Less than a week after 12-year-old Dashane Santana was killed crossing Delancey Street, a new report finds that intersections near public housing complexes are by far the most dangerous for children.

In the East Village, Lower East Side and Chinatown, “a person struck by a car is nearly two times more likely to be a child than a crash victim on the Upper East Side,” according to the new report released by the advocacy group Transportation Alternatives. The data, culled from statistics from the state Division of Motor Vehicles from 1995 to 2009, also highlights intersections on East Houston Street and Delancey Street as high-crash areas.

According to the figures, Ms.

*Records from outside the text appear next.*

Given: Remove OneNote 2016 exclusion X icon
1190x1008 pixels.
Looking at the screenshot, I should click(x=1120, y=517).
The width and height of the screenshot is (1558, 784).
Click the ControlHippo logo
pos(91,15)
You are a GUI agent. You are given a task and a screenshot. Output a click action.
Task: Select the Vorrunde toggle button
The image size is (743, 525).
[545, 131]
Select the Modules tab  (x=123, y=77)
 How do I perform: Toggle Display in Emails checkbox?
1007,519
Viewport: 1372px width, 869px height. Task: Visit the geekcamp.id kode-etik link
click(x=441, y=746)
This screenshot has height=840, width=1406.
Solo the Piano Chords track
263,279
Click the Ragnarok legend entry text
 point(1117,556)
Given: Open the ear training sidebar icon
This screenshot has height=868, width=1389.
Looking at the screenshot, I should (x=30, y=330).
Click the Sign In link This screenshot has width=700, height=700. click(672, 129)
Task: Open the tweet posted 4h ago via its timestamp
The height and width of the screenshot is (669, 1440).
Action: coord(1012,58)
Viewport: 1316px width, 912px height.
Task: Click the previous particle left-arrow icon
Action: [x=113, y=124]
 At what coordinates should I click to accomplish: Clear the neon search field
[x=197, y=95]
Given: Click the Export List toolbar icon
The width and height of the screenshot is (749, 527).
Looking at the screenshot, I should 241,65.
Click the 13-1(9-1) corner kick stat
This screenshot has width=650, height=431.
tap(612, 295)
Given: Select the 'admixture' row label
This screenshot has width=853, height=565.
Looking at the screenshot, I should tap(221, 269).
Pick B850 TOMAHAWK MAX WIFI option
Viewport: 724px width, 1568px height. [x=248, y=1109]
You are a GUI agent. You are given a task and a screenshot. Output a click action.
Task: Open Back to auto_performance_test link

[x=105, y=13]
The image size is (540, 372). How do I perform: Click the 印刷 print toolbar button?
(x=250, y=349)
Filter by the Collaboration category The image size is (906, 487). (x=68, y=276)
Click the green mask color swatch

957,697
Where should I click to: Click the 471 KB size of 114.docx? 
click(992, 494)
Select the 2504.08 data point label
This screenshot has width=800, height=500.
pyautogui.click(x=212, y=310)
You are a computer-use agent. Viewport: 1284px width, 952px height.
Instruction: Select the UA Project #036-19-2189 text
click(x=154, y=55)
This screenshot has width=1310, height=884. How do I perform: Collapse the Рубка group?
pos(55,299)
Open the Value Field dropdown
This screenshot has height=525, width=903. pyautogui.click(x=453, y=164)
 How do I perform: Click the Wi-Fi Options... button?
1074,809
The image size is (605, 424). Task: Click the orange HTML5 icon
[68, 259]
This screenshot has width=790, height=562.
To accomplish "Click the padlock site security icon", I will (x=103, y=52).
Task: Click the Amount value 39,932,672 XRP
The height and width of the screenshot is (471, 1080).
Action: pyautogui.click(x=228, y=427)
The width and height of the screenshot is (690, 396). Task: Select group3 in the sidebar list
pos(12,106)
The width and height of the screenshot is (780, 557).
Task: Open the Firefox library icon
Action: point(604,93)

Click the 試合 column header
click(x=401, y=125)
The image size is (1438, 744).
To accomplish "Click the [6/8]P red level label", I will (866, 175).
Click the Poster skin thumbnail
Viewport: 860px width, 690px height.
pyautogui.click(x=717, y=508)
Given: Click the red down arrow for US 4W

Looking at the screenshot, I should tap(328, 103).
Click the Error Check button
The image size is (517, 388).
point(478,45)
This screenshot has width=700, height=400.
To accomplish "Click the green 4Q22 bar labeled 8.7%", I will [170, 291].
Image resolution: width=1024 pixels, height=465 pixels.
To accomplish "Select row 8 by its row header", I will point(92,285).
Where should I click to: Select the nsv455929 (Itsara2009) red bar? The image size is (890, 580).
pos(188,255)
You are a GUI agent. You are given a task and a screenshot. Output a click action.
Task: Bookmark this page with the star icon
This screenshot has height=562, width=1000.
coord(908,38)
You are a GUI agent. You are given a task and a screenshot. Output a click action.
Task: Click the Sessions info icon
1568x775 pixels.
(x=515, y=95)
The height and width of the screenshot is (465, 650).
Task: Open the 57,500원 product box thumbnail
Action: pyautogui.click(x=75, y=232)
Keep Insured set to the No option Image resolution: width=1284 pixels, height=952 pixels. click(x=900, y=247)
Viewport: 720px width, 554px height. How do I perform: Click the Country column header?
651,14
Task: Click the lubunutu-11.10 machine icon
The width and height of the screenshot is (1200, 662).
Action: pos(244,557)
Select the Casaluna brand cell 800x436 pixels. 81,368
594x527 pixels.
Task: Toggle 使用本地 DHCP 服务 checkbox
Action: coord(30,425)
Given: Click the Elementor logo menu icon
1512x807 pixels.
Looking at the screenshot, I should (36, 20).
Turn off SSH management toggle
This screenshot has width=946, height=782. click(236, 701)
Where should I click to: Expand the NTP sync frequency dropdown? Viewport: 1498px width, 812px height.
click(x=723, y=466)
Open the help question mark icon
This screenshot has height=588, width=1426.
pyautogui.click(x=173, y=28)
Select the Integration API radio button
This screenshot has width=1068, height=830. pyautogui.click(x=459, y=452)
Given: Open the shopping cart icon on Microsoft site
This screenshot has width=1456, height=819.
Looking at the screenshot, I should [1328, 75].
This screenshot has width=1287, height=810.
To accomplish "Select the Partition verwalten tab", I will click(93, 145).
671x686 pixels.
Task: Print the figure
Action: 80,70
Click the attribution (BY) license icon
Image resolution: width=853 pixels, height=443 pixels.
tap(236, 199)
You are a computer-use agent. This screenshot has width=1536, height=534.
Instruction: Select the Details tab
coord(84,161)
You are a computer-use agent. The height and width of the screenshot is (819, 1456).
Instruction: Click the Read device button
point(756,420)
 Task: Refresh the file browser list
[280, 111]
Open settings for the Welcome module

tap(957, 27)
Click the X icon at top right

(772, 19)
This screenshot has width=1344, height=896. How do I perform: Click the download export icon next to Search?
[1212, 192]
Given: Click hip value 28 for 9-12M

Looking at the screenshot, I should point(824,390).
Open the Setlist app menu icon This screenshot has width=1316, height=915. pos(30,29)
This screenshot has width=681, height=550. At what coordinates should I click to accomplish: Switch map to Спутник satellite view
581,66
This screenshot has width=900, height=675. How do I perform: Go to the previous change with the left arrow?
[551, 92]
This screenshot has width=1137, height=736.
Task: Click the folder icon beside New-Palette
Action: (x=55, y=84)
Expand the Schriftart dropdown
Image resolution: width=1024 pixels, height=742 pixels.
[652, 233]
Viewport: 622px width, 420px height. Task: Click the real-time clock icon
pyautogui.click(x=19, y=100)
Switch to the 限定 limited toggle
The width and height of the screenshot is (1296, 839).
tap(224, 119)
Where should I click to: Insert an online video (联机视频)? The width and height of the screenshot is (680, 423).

Santana, a resident of the Jacob Riis Houses, was disproportionately exposed to dangerous intersections on the east side compared to her peers in other parts of the city.

The report cites several possible reasons that children in economically depressed areas are more likely to be injured crossing the streets than their peers in other parts of the city:

•Disproportionate driver speeding on arterial streets next to public housing.

•Increased mid-block crossing due to the “superblock layout” of public housing.

•The greater density of children in public housing.

“Our kids living in public housing on the Lower East Side, including my own children, deserve safe streets just as much as any other child in the city. The N.Y.P.D. needs to get its priorities straight and crack down on dangerous driving,” said Damaris Reyes, the executive director of Good Old Lower East Side and a resident of the Baruch Houses, in a press release.

The report found that the most dangerous intersection for children is in East Harlem at East 125th Street and Lexington Avenue.